§ PROBLEM REQUIREMENTS: Please return, exactly and only, the lines beginning at the top of the entries below and ending with the line containing "The image size is (2082, 1301)."; keep out the pictures.

§ SOURCE MATERIAL:
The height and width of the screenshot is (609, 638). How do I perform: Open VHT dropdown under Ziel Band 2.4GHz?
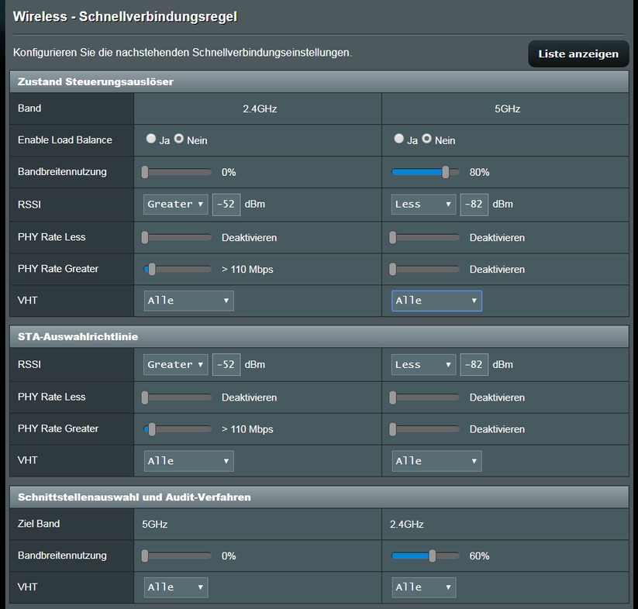coord(424,587)
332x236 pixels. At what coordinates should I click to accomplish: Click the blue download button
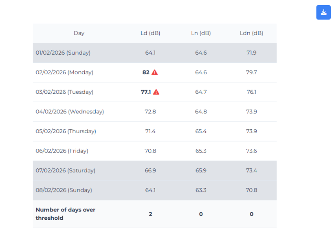coord(323,12)
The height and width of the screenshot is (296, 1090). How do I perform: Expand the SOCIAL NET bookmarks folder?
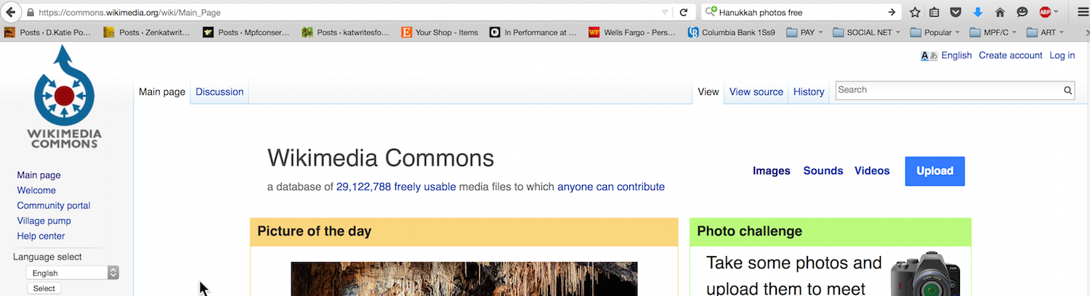pos(866,33)
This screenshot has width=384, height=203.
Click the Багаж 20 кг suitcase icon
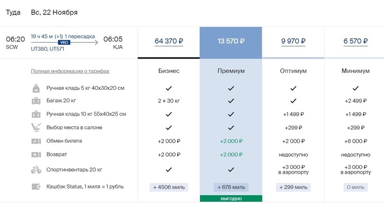coord(36,101)
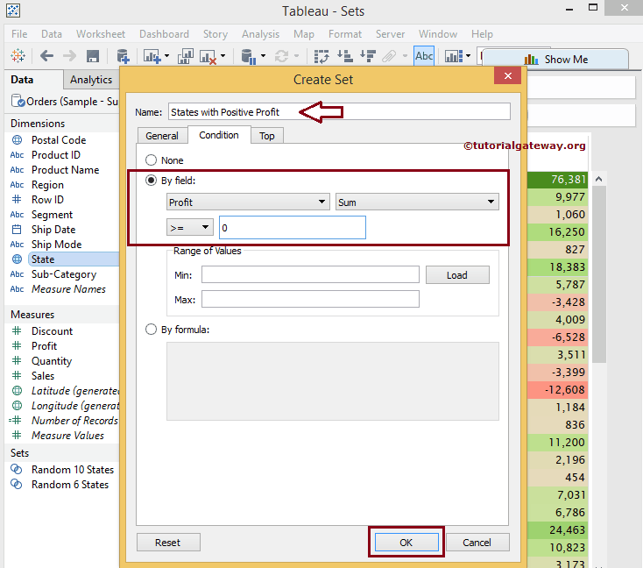
Task: Open the Profit field dropdown
Action: point(248,202)
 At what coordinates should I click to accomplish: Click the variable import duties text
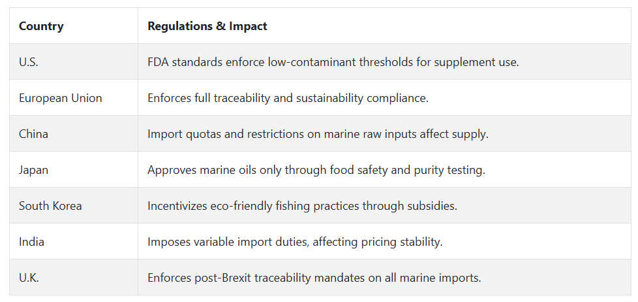tap(295, 241)
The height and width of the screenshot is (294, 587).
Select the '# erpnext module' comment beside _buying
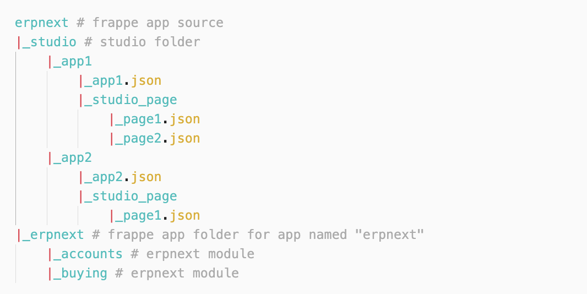click(177, 274)
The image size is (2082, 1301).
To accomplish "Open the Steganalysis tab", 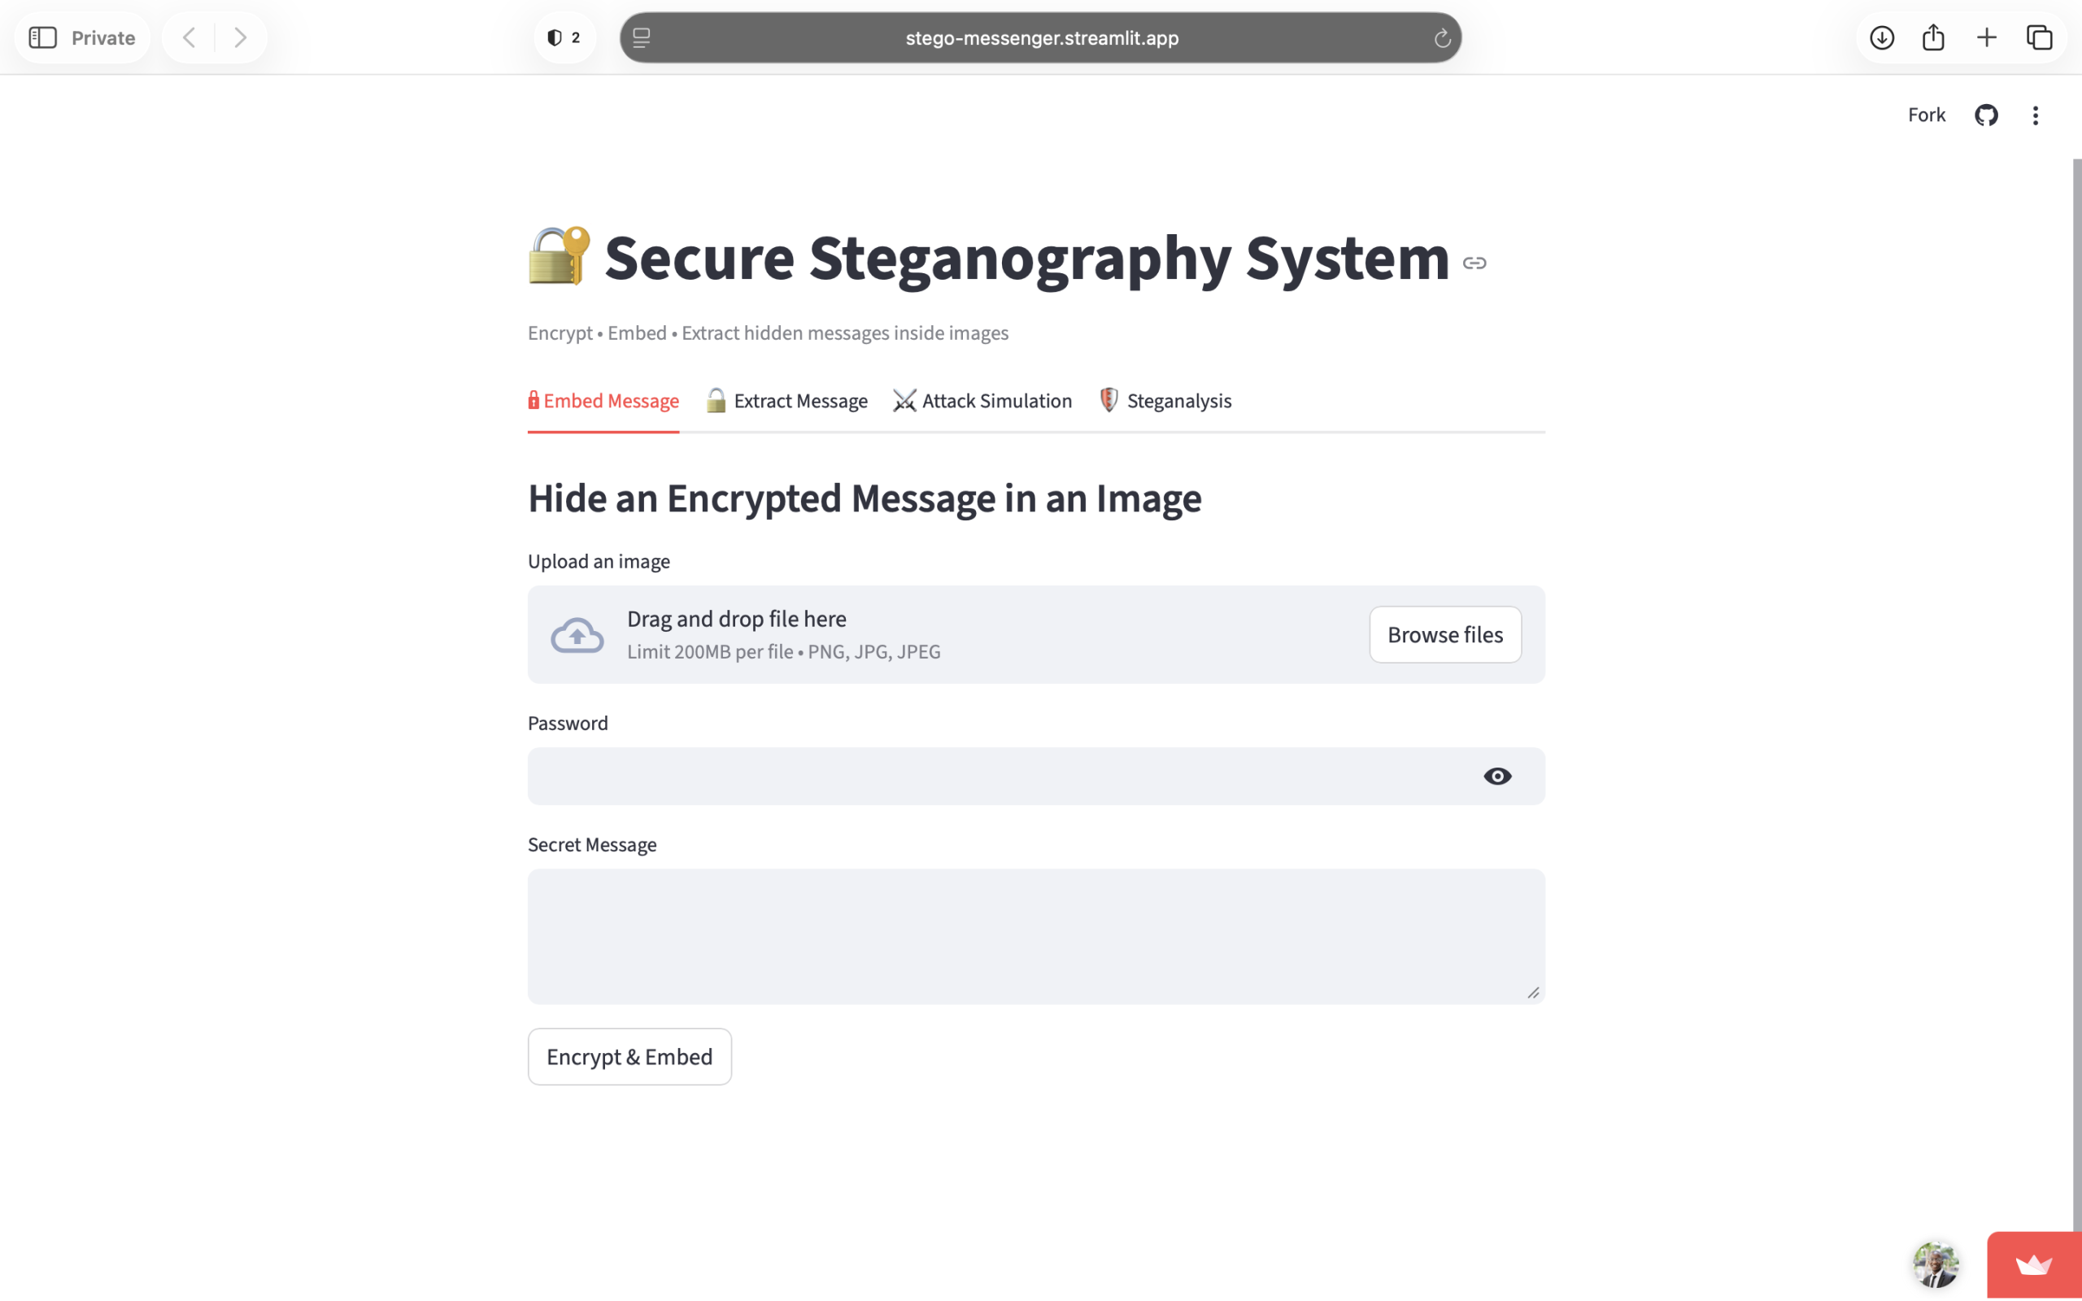I will 1165,401.
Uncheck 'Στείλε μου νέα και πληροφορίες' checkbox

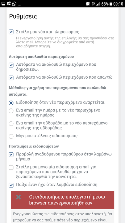point(11,32)
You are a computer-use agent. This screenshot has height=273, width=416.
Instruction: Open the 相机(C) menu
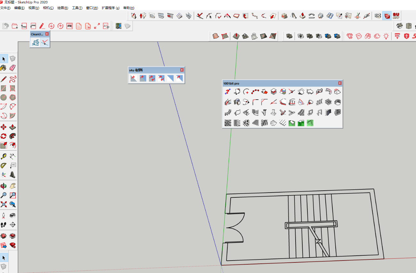[48, 8]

§ RESULT FOR THIS EXERCISE:
The height and width of the screenshot is (609, 638). How do I perform: Open VHT dropdown under Ziel Band 2.4GHz?
coord(424,587)
332x236 pixels. At what coordinates should I click to accomplish: Click the blue download button
coord(323,12)
The height and width of the screenshot is (296, 1090). How do I perform: Expand the SOCIAL NET bookmarks folder?
pos(866,33)
This screenshot has width=384, height=203.
Click the Багаж 20 кг suitcase icon
coord(36,101)
Task: Open the Profit field dropdown
Action: point(248,202)
 At what coordinates should I click to accomplish: Click the variable import duties text
tap(295, 241)
The height and width of the screenshot is (294, 587).
Select the '# erpnext module' comment beside _buying
click(177, 274)
The image size is (2082, 1301).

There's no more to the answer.